Go through the listing below and repeat it exactly, omitting each picture.

• Material supplied:
* * * * *
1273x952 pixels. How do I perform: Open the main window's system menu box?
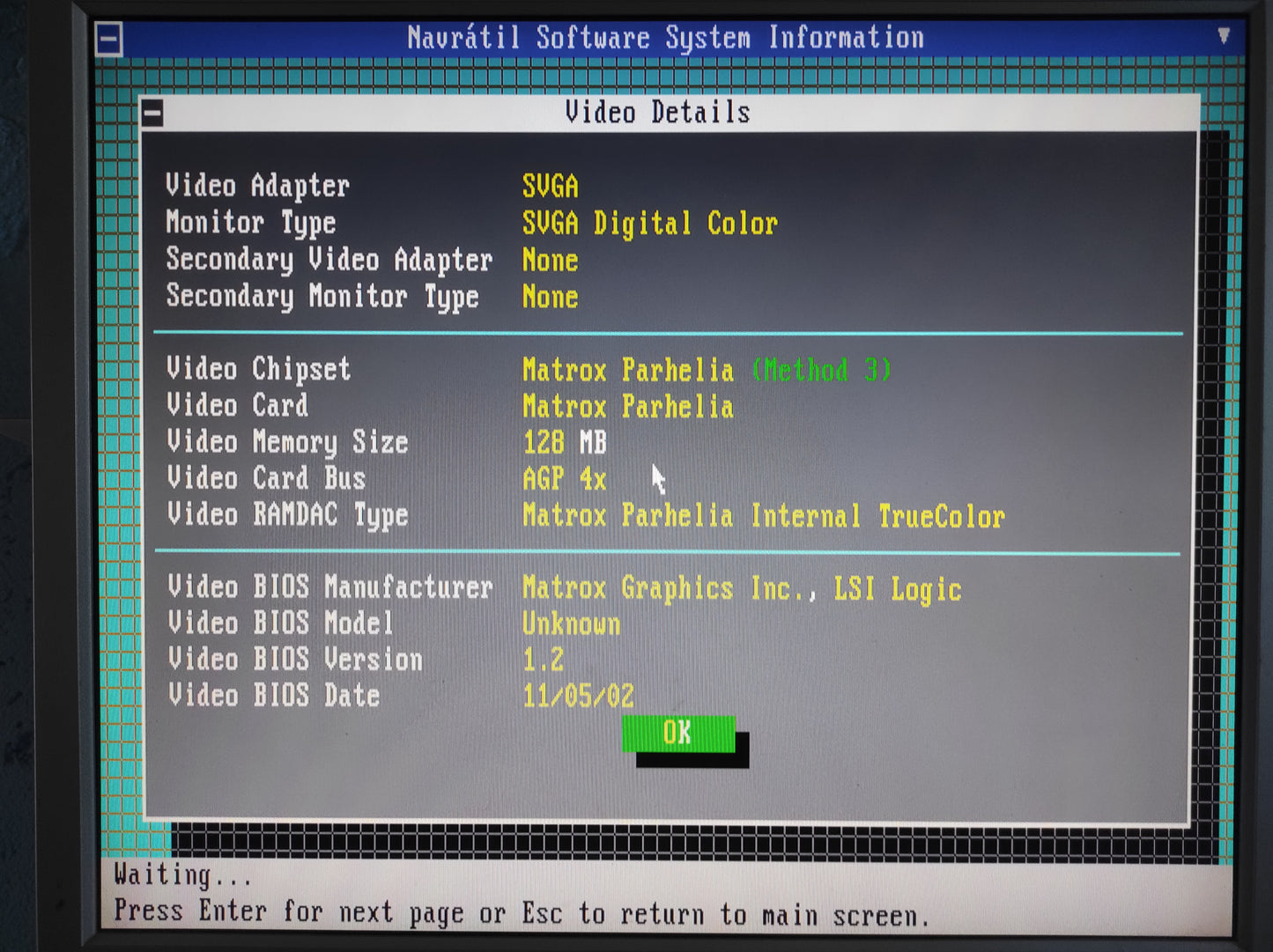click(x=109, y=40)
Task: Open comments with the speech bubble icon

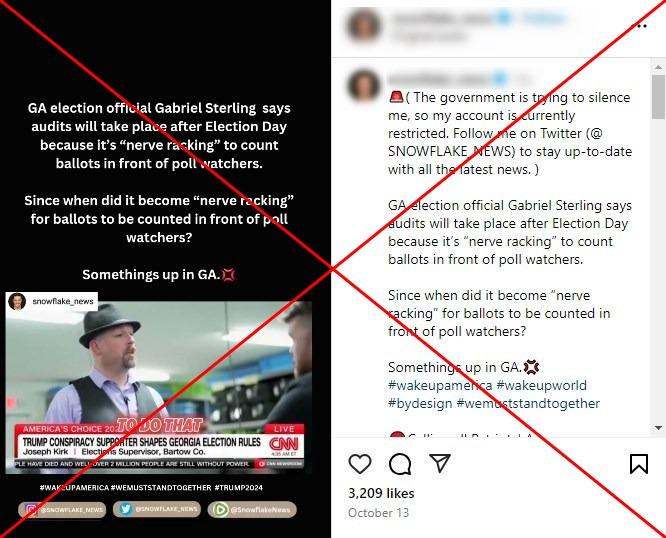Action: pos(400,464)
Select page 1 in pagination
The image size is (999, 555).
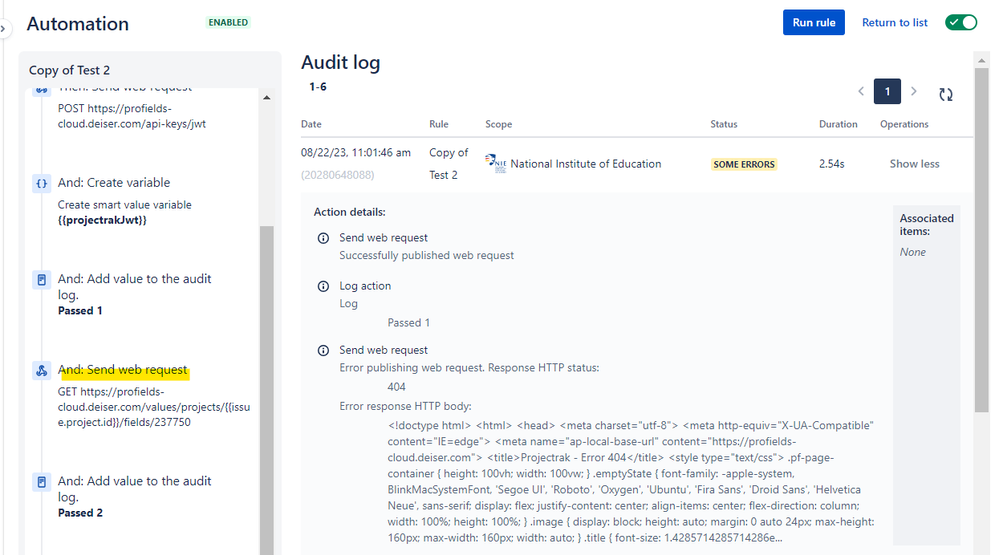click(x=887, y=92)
* * * * *
• Result for this exercise:
1273x952 pixels. How do I perform: Open the main window's system menu box?
click(x=109, y=40)
Task: Open comments with the speech bubble icon

Action: pos(400,464)
Select page 1 in pagination
The image size is (999, 555).
click(x=887, y=92)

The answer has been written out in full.